A evasão fiscal é menor. Você tem uma formalização e um controle maior. Como o IVA incide no meio da cadeia a cada operação, você tem um controle de entrada e saída, em que os agentes [contribuintes] se controlam, porque você precisa ter a nota fiscal para ter o crédito. No sales tax, como só incide na última ponta do varejo, que é mais propensa para informalidade, compra em dinheiro, sem nota fiscal, a evasão fiscal é maior, e isso é calibrado na alíquota.

O Canadá também tinha um imposto sobre o varejo como o americano? Como foi a migração deles para o IVA?

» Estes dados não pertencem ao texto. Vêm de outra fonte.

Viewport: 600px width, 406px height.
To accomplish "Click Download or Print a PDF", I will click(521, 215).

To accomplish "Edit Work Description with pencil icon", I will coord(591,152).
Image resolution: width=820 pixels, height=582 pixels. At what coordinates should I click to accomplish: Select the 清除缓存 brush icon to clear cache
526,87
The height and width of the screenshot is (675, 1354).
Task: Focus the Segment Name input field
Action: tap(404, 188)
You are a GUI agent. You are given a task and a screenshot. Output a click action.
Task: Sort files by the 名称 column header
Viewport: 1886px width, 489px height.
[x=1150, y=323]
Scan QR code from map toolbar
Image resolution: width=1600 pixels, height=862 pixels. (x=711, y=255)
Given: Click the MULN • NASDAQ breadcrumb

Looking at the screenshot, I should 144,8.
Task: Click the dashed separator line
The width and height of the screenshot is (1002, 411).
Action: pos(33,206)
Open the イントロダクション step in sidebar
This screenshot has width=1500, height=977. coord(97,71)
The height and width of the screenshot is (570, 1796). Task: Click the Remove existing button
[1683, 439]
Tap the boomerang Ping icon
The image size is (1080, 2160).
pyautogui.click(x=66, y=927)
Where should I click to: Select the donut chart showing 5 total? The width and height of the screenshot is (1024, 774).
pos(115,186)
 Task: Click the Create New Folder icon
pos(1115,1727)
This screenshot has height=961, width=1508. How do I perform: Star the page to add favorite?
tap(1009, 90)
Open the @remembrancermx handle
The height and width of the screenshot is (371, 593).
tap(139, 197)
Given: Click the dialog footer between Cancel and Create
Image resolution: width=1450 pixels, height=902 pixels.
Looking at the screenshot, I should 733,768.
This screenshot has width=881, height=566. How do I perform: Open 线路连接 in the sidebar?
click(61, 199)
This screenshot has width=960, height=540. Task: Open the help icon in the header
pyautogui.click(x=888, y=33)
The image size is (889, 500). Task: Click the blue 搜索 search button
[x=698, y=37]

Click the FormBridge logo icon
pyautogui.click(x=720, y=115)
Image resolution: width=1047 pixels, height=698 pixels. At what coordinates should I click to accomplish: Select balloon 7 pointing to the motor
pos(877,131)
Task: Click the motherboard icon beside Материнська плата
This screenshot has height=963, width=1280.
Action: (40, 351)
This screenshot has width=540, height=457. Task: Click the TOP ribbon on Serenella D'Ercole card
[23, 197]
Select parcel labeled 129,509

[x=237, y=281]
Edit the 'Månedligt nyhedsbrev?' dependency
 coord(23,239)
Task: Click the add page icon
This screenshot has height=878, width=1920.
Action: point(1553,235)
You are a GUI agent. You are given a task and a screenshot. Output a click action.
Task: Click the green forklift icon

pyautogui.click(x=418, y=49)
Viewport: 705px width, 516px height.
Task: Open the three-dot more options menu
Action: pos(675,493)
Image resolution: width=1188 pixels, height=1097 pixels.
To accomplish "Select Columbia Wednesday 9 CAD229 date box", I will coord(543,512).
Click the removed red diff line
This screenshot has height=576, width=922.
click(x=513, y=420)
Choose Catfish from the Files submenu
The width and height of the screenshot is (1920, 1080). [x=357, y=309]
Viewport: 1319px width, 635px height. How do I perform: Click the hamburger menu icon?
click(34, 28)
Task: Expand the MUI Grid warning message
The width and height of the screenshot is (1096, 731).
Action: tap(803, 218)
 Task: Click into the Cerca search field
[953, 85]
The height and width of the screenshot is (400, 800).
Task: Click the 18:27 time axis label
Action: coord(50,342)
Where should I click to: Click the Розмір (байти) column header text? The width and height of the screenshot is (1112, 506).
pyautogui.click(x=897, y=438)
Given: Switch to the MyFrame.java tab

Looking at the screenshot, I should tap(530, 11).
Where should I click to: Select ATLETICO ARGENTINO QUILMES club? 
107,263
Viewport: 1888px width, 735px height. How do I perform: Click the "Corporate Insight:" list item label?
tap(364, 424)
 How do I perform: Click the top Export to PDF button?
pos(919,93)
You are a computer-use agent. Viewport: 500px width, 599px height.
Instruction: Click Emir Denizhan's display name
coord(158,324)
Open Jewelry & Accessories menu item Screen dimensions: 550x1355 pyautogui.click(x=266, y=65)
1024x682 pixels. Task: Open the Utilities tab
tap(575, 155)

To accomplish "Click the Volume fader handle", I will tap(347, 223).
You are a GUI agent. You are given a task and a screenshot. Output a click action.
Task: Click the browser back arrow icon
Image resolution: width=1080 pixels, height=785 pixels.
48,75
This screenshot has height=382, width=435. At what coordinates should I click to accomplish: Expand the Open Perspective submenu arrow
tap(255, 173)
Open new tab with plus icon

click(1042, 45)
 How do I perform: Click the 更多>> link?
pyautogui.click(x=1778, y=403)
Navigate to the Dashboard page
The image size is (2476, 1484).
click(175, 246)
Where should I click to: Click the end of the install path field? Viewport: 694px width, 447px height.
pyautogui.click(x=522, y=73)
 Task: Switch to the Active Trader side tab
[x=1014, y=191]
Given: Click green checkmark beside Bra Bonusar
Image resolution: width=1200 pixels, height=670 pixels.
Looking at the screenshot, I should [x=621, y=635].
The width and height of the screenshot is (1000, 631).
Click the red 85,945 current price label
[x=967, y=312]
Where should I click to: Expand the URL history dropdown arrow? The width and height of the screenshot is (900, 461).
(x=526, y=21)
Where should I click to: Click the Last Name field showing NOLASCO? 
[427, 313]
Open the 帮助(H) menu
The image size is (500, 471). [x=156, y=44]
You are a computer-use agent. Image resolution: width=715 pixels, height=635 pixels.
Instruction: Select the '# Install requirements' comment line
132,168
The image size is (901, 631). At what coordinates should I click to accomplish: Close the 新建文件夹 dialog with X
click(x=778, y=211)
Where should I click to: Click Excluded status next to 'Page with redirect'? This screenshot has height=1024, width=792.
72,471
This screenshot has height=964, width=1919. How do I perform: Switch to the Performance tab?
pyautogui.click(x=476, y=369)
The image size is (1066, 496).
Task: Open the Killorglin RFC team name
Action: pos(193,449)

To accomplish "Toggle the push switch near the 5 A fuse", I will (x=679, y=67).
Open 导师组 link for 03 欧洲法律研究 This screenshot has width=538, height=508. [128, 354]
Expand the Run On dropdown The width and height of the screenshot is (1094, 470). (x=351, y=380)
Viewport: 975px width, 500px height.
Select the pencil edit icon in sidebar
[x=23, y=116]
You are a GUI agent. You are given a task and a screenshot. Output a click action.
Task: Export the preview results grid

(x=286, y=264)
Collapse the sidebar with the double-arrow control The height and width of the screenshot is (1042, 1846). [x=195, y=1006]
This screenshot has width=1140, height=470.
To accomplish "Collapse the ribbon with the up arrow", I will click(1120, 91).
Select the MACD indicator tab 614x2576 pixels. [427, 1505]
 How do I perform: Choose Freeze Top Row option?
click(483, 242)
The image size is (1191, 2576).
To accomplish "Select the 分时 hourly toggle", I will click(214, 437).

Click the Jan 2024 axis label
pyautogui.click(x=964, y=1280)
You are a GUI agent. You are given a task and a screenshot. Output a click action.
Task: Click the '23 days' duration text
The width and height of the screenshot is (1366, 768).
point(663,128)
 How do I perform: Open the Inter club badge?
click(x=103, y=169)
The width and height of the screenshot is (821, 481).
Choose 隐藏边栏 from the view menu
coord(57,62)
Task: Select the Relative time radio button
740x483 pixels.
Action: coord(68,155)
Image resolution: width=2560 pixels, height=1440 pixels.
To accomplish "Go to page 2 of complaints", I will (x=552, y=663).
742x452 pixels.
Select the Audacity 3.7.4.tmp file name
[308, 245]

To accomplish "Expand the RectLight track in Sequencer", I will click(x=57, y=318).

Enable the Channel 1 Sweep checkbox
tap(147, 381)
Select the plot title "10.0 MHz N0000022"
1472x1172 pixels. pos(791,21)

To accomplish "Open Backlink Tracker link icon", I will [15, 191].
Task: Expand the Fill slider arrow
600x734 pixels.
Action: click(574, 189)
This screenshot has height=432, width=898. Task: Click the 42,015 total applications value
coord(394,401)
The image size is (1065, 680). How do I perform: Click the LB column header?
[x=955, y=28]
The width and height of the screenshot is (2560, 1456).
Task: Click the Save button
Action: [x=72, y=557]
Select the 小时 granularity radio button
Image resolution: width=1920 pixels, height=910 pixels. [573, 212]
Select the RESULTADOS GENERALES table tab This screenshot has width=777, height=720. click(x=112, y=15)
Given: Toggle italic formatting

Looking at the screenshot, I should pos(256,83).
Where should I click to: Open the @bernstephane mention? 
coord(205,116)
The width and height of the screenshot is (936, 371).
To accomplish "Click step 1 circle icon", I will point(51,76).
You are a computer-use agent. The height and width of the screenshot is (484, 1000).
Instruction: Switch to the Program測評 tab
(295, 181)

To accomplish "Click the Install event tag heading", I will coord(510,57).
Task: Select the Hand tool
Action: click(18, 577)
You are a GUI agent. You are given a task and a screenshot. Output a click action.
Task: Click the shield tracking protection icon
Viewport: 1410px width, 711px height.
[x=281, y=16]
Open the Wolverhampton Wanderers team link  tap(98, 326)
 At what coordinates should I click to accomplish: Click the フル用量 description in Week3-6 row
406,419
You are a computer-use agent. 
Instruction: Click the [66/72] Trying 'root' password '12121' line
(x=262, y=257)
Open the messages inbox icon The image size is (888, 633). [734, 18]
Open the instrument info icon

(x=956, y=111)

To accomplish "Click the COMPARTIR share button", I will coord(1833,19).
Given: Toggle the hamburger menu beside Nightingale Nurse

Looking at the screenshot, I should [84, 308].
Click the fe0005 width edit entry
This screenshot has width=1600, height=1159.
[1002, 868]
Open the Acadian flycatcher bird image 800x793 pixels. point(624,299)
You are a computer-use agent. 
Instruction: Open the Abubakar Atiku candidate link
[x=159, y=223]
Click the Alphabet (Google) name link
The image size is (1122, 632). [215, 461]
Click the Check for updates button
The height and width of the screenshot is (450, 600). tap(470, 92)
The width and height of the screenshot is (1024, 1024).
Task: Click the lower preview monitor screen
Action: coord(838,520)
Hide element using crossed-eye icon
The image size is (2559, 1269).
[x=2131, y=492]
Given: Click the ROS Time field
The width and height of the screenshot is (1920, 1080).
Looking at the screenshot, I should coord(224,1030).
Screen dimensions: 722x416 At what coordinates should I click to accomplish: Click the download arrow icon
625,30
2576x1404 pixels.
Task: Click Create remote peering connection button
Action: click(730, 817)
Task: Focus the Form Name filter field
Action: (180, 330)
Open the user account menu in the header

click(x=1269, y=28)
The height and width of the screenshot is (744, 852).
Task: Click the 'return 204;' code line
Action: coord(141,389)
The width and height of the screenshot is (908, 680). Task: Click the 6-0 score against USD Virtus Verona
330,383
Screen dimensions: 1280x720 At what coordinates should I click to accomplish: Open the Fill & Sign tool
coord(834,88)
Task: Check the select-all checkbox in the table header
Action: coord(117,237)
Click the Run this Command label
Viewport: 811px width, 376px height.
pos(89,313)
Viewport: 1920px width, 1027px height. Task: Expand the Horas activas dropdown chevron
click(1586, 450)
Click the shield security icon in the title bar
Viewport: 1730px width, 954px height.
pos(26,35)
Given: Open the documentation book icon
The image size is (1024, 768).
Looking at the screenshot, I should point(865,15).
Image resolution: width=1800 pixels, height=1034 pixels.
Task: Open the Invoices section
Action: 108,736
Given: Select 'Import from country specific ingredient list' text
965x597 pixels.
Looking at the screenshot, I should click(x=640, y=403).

O Canadá tinha um sistema nas províncias de retail sales tax. Muitas migraram para o IVA por conta desses problemas de cumulatividade, que aumenta o preço e diminui a competitividade dos produtos, porque tem uma maior carga tributária embutida. Eles experimentaram primeiro o IVA federal, em 1991, que foi para substituir uma espécie de IPI [imposto sobre produtos industrializados] federal. Naquele momento, as províncias tinham o imposto de venda a varejo igual aos Estados Unidos.

Em 1997, o governo então falou o seguinte, olha, se vocês províncias quiserem trocar o imposto a varejo pelo IVA, vocês podem se harmonizar com o meu imposto federal. Ou seja, deixem de cobrar esse tributo a varejo e eu vou cobrar no lugar de vocês [repassando a arrecadação]. Vocês podem colocar a alíquota. Aí as províncias aos poucos foram se harmonizando. Não foi tudo na mesma época. A última foi em 2013.

Há três províncias que não migraram e continuam com o retail sales tax, como os Estados Unidos, é o mesmo sistema. Uma delas, British Columbia, onde fica Vancouver, migrou, mas depois, por questões políticas, fake news, fizeram um referendo e voltaram atrás [um trabalho da autora mostra que, atualmente, cinco regiões possuem IVA em conjunto com o governo federal, uma (Quebec) tem um tributo próprio semelhante, três cobram sales tax e quatro não possuem tributos regionais].


RAIO-X | MELINA ROCHA, 41

1983, Rio Pardo (RS). Atua como Consultora externa para organismos internacionais (BID, OCDE, Banco Mundial), prestou assessoria à Secretaria Extraordinária de Reforma Tributária do Ministério da Fazenda pelo BID. Doutorado pela Université de la Sorbonne Nouvelle – Paris 3, foi Diretora de Cursos da York University – Canadá, Professora da FGV-Direito Rio e consultora do BID, OCDE, Ipea, CCiF (Centro de Cidadania Fiscal) e Banco Mundial.